Wednesday, July 13, 2011

About the All-Star Game broadcast

I've never been a big fan of the work of broadcaster Joe Buck, partly because of his admitted preference for the NFL and disinterest in baseball, partly because he symbolizes Fox's devotion to nepotism among its play by play voices, partly because he's a handy front man for Fox's various production sins -- which logically aren't his responsibilities.

But I felt for him during Tuesday night's telecast. He came down last winter (shortly after calling the Super Bowl) with a virus that weakened a nerve in his left vocal chord, and he continues to recover from it. On Tuesday he was hoarse, and at times I thought I could discern an echo, as if he were being rebroadcast into the arena -- but which was, I think, the result of his mic being set loud enough to pick up the sounds coming off the booth walls.
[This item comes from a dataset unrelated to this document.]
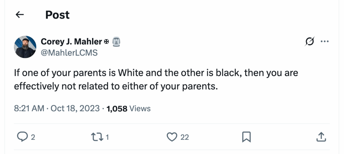This screenshot has height=154, width=344.
Task: Click the repost count of 1
Action: click(108, 137)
There cannot be a more stressful thing for an announcer than a voice problem. Buck describes his voice as 85-90 percent recovered and says full recovery is just a matter of time and rehab. Good for him.

---

Did you notice Justin Timberlake's subtle subversion of  his poolside interview during the game? He kept telling Buck You're calling a great game, adding "You're a classy guy with a classy voice." Then he dragged the merits of beer into the interview, which had to be extremely disconcerting to interviewer Mark Grace, who was recently arrested for DUI in Arizona. And he was disinterested in promoting his new movie, which was supposed to be the point of the "chat."
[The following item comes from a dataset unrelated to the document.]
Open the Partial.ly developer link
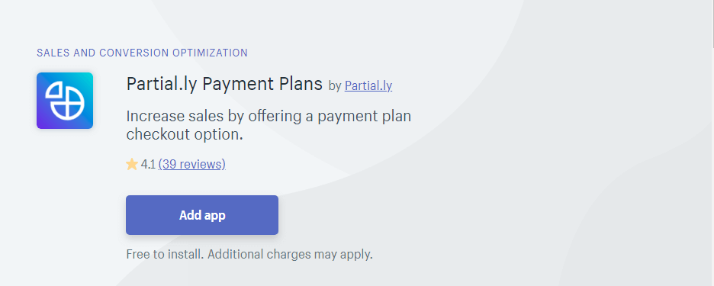[x=368, y=85]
About the only thing he left out was asking these minions of Rupert Murdoch how their phone-hacking was coming along.

Transcript here.

---

At one point during the game, shortly after one of several airings of the new Joe Mauer ad for Gatorade, Fox aired a panning shot of the National League bullpen, showing the backs of various pitchers -- Bell, Hanahran, Kimbrel -- and concluding with a loving, lingering closeup of ... a Gatorade jug.

That was no accident. That was product placement, a subtle ad built into the game coverage. And an example of why I despise Fox.

---
UPDATE: Here's something I didn't comment on because I didn't realize it at the time I saw/heard it, and is all the more insidious because it was completely plausible: Buck and/or Fox Sports attributed to Willie Mays a criticism he didn't make.

It came out of Buck's mouth on the air, so he's responsible for this inaccuracy.

1 comment:

  1. I was a little dissapointed in the all-star game this year. I know some people skipped out because they were injured but there were a lot of absences this year. The game seems like it is becoming more and more like the Pro Bowl for football, where no one cares.